Id. at 866. On appeal, Fitzgerald argued, in part, that the terms
pornographic or sexually explicit materials and deviant interests or behaviors were unconstitutionally vague.
See footnote
Id. The State argued that the condition of probation was more
restrictive than the condition in Smith. Id. Relying upon Smith, we
disagreed and held that the purported specificity in this case, if less inclusive
at all than the blanket prohibition against pornographic or sexually explicit materials, is
only slightly so. Id. at 867. Thus, we concluded that the
attempt at specificity [did] not save the probation condition from the attack as
overbroad. Id.
Similarly, here, the trial court imposed a condition of probation that Foster could
not possess or view any pornographic or sexually explicit material (including: books, magazines,
computer images, internet files, photographs, VCR cassettes, film or other materials). Appellants
Appendix at 21. The State argues that this condition is not vague
because, unlike Smith, Foster was specifically advised that the forbidden materials included books,
magazines, computer images, internet files, photographs, VCR cassettes, film or other materials.
However, as in Smith and Fitzgerald, the condition of probation does not define
sexually explicit or pornographic. As in Fitzgerald, the purported specificity in this
case, if less inclusive at all than the blanket prohibition against pornographic or
sexually explicit materials, is only slightly so. Fitzgerald, 805 N.E.2d at 867.
The condition is not sufficiently clear to inform Foster of what conduct
would result in his being returned to prison. Consequently, this condition of
probation suffers from the same vagueness problem as the conditions in Smith and
Fitzgerald. As a result, we conclude that the condition is void for
vagueness and that the trial court abused its discretion by revoking Fosters probation.
See, e.g., Smith, 779 N.E.2d at 117-118; Fitzgerald, 805 N.E.2d at 866-867.
For the foregoing reasons, we reverse the trial courts revocation of Fosters probation.
Reversed.
DARDEN, J. and ROBB, J. concur
Footnote:
The State also alleged that Foster [d]id not successfully complete Community
Control supervision and [d]id not attend/complete counseling. Appellants Appendix at 14.

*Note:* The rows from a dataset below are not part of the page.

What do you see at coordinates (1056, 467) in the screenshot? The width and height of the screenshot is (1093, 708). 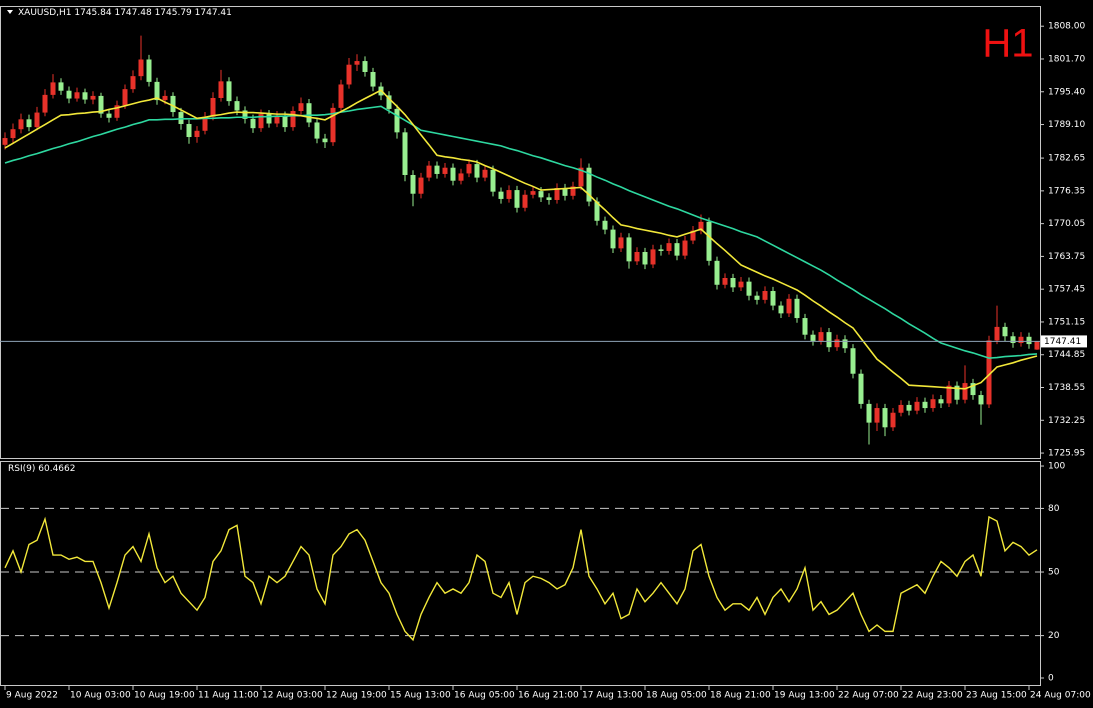 I see `y-tick-label: 100` at bounding box center [1056, 467].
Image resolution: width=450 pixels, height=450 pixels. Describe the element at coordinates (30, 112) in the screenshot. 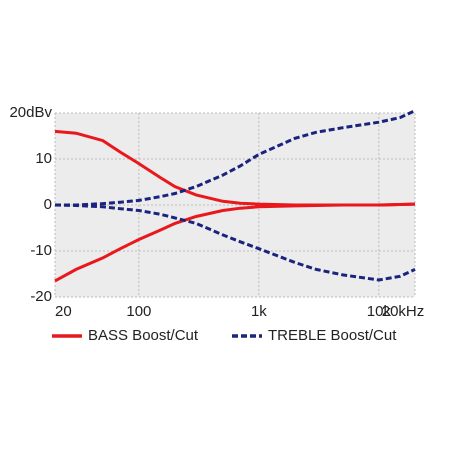

I see `y-tick-label: 20dBv` at that location.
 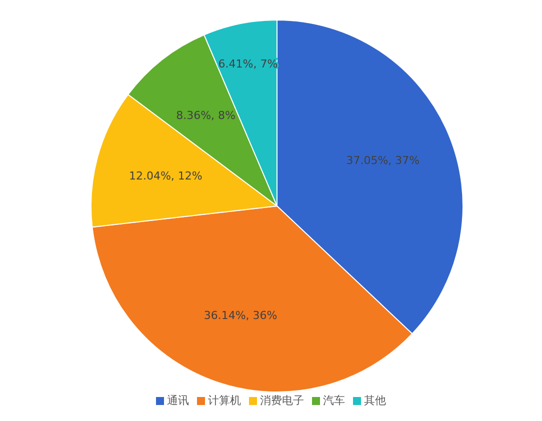 What do you see at coordinates (375, 400) in the screenshot?
I see `legend-label: 其他` at bounding box center [375, 400].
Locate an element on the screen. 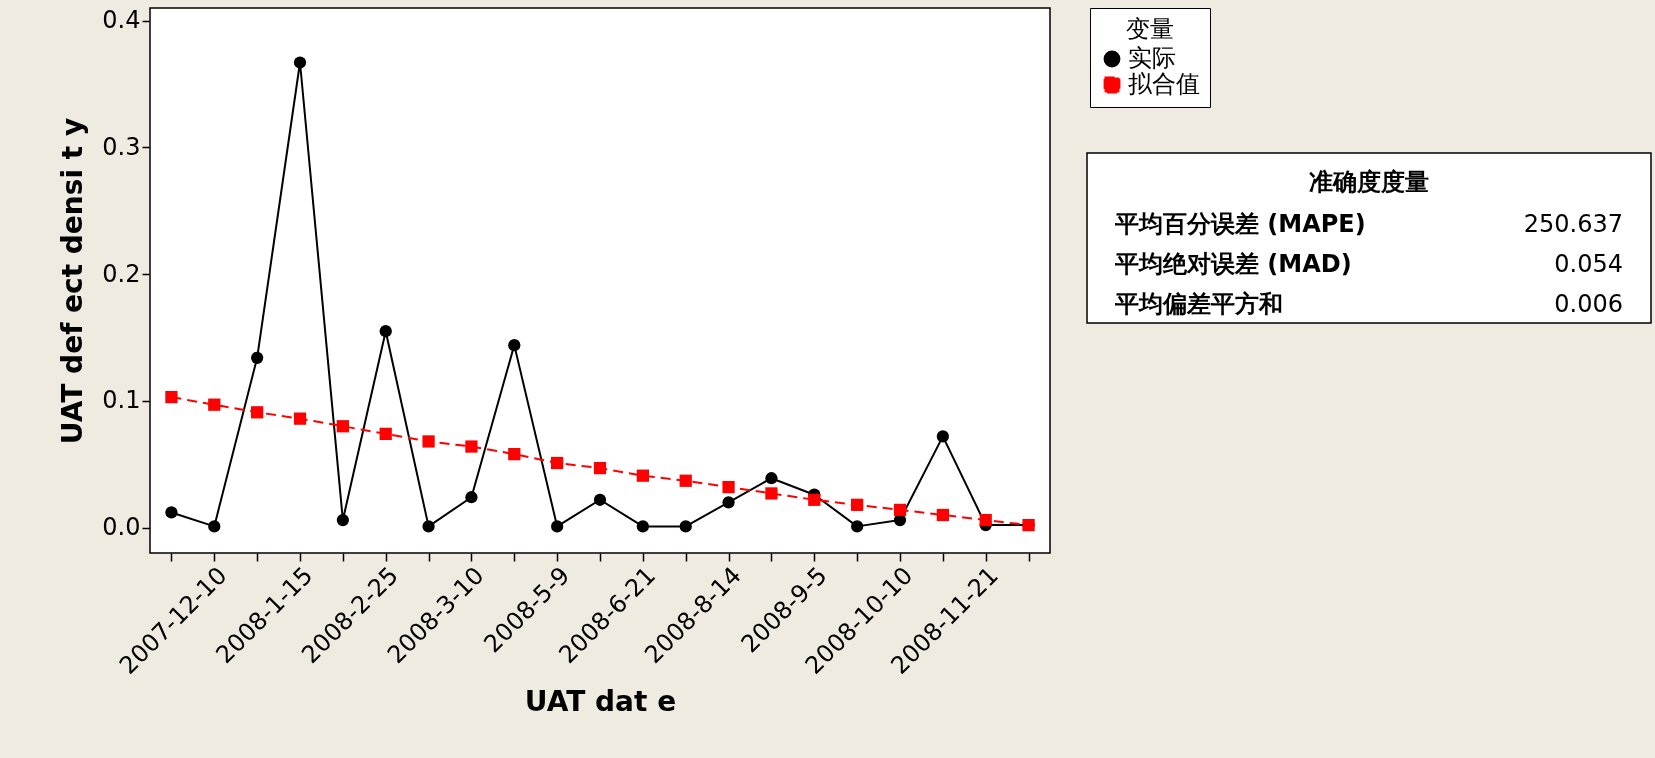 The height and width of the screenshot is (758, 1655). text: 0.054 is located at coordinates (1588, 264).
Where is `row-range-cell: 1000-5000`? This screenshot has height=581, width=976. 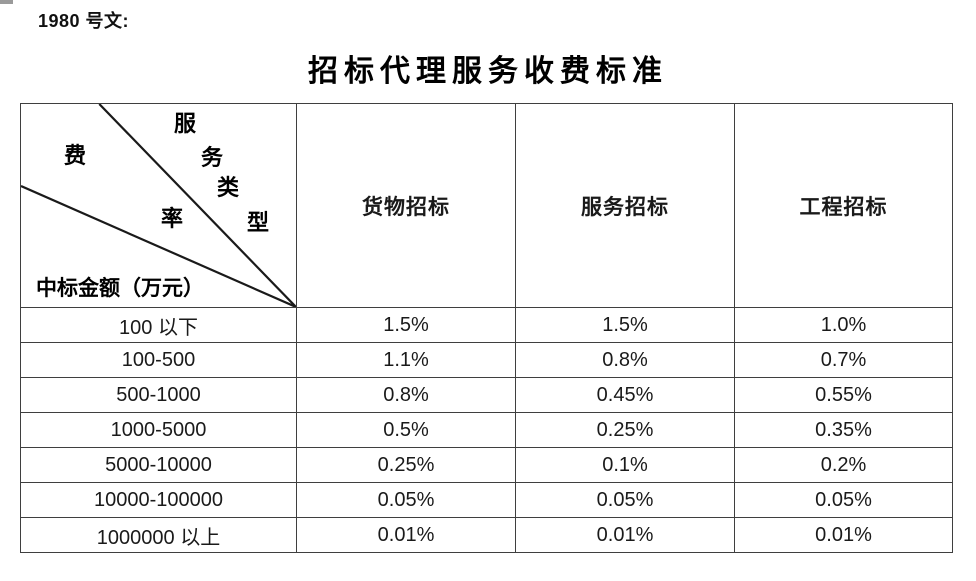
row-range-cell: 1000-5000 is located at coordinates (158, 430).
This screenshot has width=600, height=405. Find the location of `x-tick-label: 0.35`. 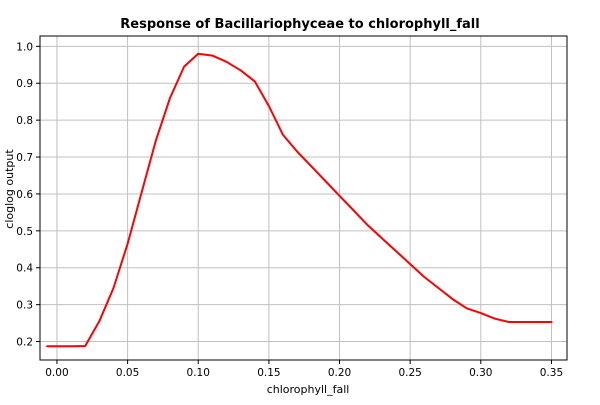

x-tick-label: 0.35 is located at coordinates (552, 373).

However, Nicki Caldwell of Allen County Community Corrections testified that Foster did not
successfully complete the Community Control supervision and did not complete counseling because he
was terminated from Allen County Community Corrections for possessing the magazines.
Footnote:
Fitzgerald argued that a violation of the condition did not occur unless
the possession or viewing of pornographic or sexually explicit materials or any material
depicting partial or complete nudity or sexually explicit language was related to illegal
or deviant interests or behaviors. Fitzgerald, 805 N.E.2d at 866. Thus,
we addressed the issue based upon that argument. Id. However, we
also noted that [a]n alternative reading of the probation condition could result in
conduct prohibitions even more sweeping than the prohibition contemplated by Fitzgerald. Id.
at 866, n.7. Specifically, the words related to illegal or deviant interests
or behaviors could reasonably be read to refer only to possession of material
that depicts partial or complete nudity or sexually explicit language and not to
possession of pornographic or sexually explicit materials. Id.